Quantifying Statistical Significance of Deep Nearest Neighbor Anomaly Detection via Selective Inference

Mizuki Niihori, Shuichi Nishino, Teruyuki Katsuoka, Tomohiro Shiraishi, Kouichi Taji, Ichiro Takeuchi

Advances in Neural Information Processing Systems 38 (NeurIPS 2025) Main Conference Track

In real-world applications, anomaly detection (AD) often operates without access to anomalous data, necessitating semi-supervised methods that rely solely on normal data. Among these methods, deep $k$-nearest neighbor (deep $k$NN) AD stands out for its interpretability and flexibility, leveraging distance-based scoring in deep latent spaces. Despite its strong performance, deep $k$NN lacks a mechanism to quantify uncertainty—an essential feature for critical applications such as industrial inspection.
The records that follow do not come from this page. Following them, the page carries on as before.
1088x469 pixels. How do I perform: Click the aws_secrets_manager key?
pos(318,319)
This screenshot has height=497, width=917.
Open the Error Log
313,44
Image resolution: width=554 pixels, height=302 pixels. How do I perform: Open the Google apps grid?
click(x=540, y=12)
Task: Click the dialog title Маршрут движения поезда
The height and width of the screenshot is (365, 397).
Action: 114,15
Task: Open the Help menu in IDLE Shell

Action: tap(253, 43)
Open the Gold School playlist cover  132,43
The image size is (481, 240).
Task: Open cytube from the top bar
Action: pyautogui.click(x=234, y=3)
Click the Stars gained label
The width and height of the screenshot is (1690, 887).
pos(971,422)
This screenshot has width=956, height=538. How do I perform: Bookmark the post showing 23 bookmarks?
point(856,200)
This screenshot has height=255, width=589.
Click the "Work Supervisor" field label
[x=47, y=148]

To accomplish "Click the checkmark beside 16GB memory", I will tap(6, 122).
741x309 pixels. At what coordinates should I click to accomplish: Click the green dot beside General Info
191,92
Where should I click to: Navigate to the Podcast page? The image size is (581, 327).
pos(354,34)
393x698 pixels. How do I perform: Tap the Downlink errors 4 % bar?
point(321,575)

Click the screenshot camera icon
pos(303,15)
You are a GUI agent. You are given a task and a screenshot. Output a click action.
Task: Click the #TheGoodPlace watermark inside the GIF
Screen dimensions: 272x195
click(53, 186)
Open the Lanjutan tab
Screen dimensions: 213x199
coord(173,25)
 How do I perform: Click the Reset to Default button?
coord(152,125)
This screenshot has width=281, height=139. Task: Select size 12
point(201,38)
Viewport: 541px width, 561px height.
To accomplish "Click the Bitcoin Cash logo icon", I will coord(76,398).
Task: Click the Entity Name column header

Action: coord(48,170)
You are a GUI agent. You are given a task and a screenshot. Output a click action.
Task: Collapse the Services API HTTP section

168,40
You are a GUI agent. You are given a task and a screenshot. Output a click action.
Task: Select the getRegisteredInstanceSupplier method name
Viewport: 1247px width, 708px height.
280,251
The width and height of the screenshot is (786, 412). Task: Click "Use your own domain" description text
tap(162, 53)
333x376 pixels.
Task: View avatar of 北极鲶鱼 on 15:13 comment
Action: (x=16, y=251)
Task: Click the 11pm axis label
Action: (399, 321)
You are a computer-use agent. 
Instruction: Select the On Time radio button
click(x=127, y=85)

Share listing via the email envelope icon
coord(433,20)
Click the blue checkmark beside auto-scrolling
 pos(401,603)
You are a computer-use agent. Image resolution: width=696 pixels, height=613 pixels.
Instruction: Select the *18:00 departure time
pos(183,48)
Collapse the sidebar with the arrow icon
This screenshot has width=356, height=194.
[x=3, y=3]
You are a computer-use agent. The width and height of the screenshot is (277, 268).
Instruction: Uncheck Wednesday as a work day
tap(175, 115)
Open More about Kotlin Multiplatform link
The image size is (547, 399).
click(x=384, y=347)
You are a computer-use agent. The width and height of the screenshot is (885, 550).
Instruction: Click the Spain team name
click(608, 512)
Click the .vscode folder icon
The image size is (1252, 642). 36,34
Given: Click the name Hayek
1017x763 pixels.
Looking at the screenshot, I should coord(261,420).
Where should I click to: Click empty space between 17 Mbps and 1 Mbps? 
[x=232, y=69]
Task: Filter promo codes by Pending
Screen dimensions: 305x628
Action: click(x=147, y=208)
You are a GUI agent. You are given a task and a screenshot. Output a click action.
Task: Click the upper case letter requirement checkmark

To address this limitation, we propose a statistical framework that quantifies the significance of detected anomalies in the form of $p$-values, thereby enabling control over false positive rates at a user-specified significance level (e.g.,0.05). A central challenge lies in managing selection bias, which we tackle using Selective Inference—a principled method for conducting inference conditioned on data-driven selections. We evaluate our method on diverse datasets and demonstrate that it provides reliable AD well-suited for industrial use cases.